RCAF Info-machine, 14 Jun 12


----------



## mariomike (15 Jun 2012)

Bomber Command paid a terrible price. 
According to the Bomber Command Museum of Canada, "It is a loss rate comparable only to the worst slaughter of the First World War trenches. Only the Nazi U-Boat force suffered a higher casualty rate."
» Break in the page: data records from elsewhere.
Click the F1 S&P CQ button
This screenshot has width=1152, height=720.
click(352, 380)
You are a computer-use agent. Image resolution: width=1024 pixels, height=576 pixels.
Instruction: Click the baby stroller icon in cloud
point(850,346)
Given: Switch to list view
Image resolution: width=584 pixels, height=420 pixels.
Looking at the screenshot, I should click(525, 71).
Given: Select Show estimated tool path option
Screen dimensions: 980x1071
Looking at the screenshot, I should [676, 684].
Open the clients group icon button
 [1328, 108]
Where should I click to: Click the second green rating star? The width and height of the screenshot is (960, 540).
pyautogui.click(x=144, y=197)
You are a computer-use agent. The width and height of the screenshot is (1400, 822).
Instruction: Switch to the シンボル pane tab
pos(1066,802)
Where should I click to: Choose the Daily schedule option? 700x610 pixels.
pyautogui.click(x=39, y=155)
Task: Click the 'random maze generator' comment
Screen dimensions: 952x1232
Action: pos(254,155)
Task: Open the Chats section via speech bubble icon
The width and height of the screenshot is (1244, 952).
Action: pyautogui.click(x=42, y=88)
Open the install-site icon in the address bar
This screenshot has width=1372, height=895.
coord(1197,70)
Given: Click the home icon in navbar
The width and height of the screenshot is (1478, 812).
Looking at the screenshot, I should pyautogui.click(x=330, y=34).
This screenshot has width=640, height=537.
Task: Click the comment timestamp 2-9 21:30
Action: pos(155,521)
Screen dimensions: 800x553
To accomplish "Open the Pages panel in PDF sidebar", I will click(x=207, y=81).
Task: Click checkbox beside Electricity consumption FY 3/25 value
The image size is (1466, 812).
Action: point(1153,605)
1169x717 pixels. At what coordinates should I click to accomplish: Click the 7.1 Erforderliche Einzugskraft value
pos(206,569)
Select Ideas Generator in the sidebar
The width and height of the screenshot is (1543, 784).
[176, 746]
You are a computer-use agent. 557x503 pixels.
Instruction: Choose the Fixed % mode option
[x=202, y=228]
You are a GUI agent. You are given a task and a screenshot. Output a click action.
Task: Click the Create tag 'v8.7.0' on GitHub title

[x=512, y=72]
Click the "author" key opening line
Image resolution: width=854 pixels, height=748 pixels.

"In total, 17,100 Canadian aircrew served with the RAF's Bomber Command. Almost 11,000 of these died in combat or training...".
http://www.rcaf-arc.forces.gc.ca/v2/nr-sp/index-eng.asp?id=6386


----------



## The Bread Guy (22 Jun 2012)

Remembering Bomber Command in the House of Commons - this from former CF pilot MP Laurie Hawn (highlights mine):  





> Mr. Speaker, the early 1940s were dark days in England and in the rest of the free world. People were desperate for some good news and a feeling that freedom was fighting back against tyranny and oppression. Bomber Command became a ray of hope as the only way that the allies could take the fight to Nazi Germany. Canada's contributions were impressive and the stuff of legend, but the success of Bomber Command came at a terrible cost. Out of 125,000 aircrew who served, over 55,000 were killed, including over 10,000 Canadians. This is a debt that can never be repaid but it is a debt that can never be forgotten. *In an act of political correctness in 1945, Bomber Command was left off the list of organizations that were officially recognized for the role it played in the allied victory. This oversight is finally being corrected 67 years later. The new Bomber Command memorial will be unveiled in London on June 28 by Her Majesty Queen Elizabeth II in the presence of 42 Canadian Bomber Command veterans.* The Bomber Command memorial will form a physical and emotional link to our past. We will remember its members' dedication to the values of freedom and democracy and we will remember their sacrifice. At the going down of the sun and in the morning, we will remember them.


----------



## mariomike (29 Jun 2012)

"RAF Bomber Command Memorial: After 67 years, the sacrifice of 55,000 airmen is honoured":
http://www.telegraph.co.uk/history/raf-bomber-command/9362304/RAF-Bomber-Command-Memorial-After-67-years-the-sacrifice-of-55000-airmen-is-honoured.html


----------